Benefits of enhancing jumping ability
The first benefit: jumping is a kind of movement of the whole body, many joints and metabolic organs participate in it, which makes the blood of the whole body The circulation is improved, which promotes the normal operation of the nervous system of the whole body, and the blood circulation is good, and the oxygen provided to the metabolism will be sufficient, so the cardiopulmonary function will also be enhanced.
Second benefit: After bounce training, people’s spirits will be excited, the lower limbs will be more flexible, and the joints and ligaments of the body will be stretched.
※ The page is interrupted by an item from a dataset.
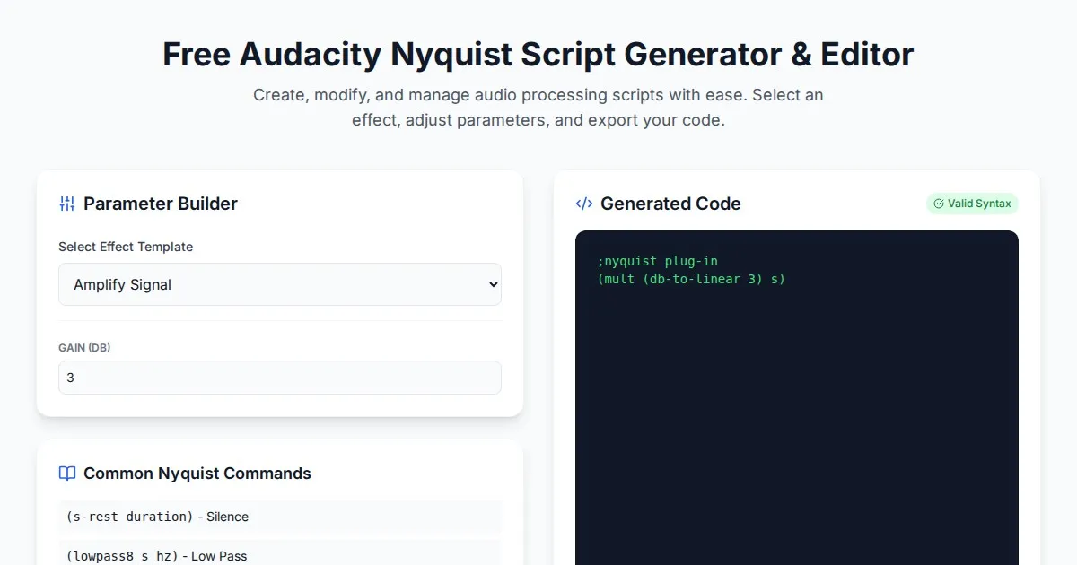Click the Generated Code heading
The height and width of the screenshot is (565, 1077).
click(x=670, y=204)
Eliminate fatigue caused by exercise, while coordinating the central nervous system, regulating digestion, excretion system and sleep quality.
The third benefit: After bounce training, the joints, muscles and connective tissues of our body will coordinate and cooperate, thereby improving the symmetry of the muscles and making the body more beautiful.
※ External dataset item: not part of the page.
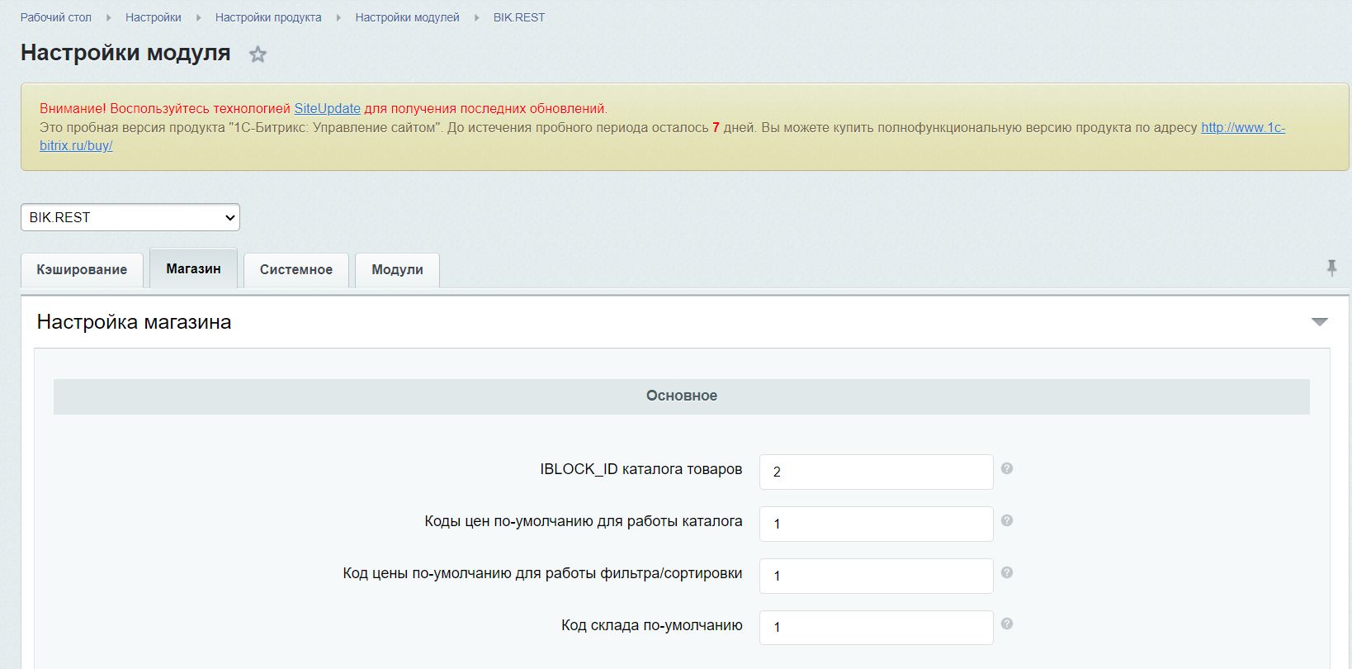1352x669 pixels.
Task: Open Настройки модулей breadcrumb
Action: 407,17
The fourth benefit: It can improve the flexibility, flexibility, endurance and coordination of the nervous system of body movement, so that the ability to respond to accidents is improved.
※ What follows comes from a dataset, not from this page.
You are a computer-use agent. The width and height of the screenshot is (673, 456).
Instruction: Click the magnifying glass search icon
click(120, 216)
Fifth advantage: The venue for exercise is relatively simple. It is the same as skipping sports. It is not restricted by the venue. It can be exercised indoors and outdoors. The action is relatively simple, the intensity is easy to be controlled by the trainer, and the time is also More free.
What are the factors that affect the jumping ability
The first factor: in our training, the toes will shorten the distance of the arch of the foot and make it work on the feet The force is dispersed, reducing the elasticity of the feet.
The second factor: If the trainer's ankle is small, the jumping force from the feet during the take-off will be transmitted to the body.
The third factor: If you want to exercise effective jumping ability, you must strengthen the strength of the waist and abdomen, which will promote the overall body to improve the jumping ability.
The fourth factor: Some people have stronger tendons, so the explosive power of exercise will be very good, which is more conducive to the development of jumping ability.
How to enhance jumping ability
1. Alternately flex hips and raise legs
Keep the body standing on the ground naturally, with both arms bent and elbows placed on the torso In the middle part, when exercising, raise the legs alternately, and coordinate the exercise with both arms. The faster the action is, the better. It is recommended that fitness friends put a soft stool in front of the body. When the legs are raised, the forefoot of the feet Alternately step on the surface of the soft stool, the effect of this exercise will be better, the training intensity is 2 groups, each group is done 20 times.
2, kneeling posture, bend the hips and get up and jump
Keep the body kneeling on the blanket, the angle between the thigh and the calf is 90 degrees, the thigh Vertically on the ground, keep your back straight, tighten your core muscles and coordinate swinging arms during exercise, while your body bounces up and stand up straight, your arms naturally fall on both sides of your body, repeat the exercise, the training intensity is 2 sets, each set is 20 times.
3, leaning over and jumping
The body is in a semi-squatting shape, with arms stretched back straight, arms swing forward while exercising while legs bounce upward , Raise your arms upwards through the front of the body. When the body falls, keep the body in a squat position and return to the initial position. The training intensity is 2 groups, each group is 20 times.
The above 3 bounce trainingPractice, it is recommended that the training intensity continue to do 5 groups, each group do 20. In training, there will be our own factors, but as long as we continue to persevere and train for 30 minutes every day, our jumping ability will be greatly improved within a month and a half.